=== Task brief ===
Could each record be written out again exactly as it stands?

=== Provided records ===
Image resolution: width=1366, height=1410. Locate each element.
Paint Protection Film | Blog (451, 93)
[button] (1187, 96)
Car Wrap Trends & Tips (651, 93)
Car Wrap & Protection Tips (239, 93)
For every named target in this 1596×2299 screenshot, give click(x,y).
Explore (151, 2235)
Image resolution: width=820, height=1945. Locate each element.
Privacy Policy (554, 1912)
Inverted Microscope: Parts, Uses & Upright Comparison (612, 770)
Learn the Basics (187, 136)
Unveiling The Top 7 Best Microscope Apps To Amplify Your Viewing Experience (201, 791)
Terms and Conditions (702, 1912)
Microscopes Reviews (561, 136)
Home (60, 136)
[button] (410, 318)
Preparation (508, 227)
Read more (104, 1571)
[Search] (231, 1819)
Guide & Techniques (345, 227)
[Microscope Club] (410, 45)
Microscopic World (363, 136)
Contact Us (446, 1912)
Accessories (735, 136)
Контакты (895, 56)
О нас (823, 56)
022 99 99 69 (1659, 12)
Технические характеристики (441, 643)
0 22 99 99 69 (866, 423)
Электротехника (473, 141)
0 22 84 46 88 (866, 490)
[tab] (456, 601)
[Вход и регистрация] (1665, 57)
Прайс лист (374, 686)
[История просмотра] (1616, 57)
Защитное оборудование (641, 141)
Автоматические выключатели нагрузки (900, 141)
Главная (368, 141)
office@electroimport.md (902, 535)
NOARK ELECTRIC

=== Task answer ===
Image resolution: width=1366, height=1410. Locate each element.
Paint Protection Film | Blog (451, 93)
[button] (1187, 96)
Car Wrap Trends & Tips (651, 93)
Car Wrap & Protection Tips (239, 93)
For every named target in this 1596×2299 screenshot, give click(x,y).
Explore (151, 2235)
Image resolution: width=820, height=1945. Locate each element.
Privacy Policy (554, 1912)
Inverted Microscope: Parts, Uses & Upright Comparison (612, 770)
Learn the Basics (187, 136)
Unveiling The Top 7 Best Microscope Apps To Amplify Your Viewing Experience (201, 791)
Terms and Conditions (702, 1912)
Microscopes Reviews (561, 136)
Home (60, 136)
[button] (410, 318)
Preparation (508, 227)
Read more (104, 1571)
[Search] (231, 1819)
Guide & Techniques (345, 227)
[Microscope Club] (410, 45)
Microscopic World (363, 136)
Contact Us (446, 1912)
Accessories (735, 136)
Контакты (895, 56)
О нас (823, 56)
022 99 99 69 (1659, 12)
Технические характеристики (441, 643)
0 22 99 99 69 (866, 423)
Электротехника (473, 141)
0 22 84 46 88 (866, 490)
[tab] (456, 601)
[Вход и регистрация] (1665, 57)
Прайс лист (374, 686)
[История просмотра] (1616, 57)
Защитное оборудование (641, 141)
Автоматические выключатели нагрузки (900, 141)
Главная (368, 141)
office@electroimport.md (902, 535)
NOARK ELECTRIC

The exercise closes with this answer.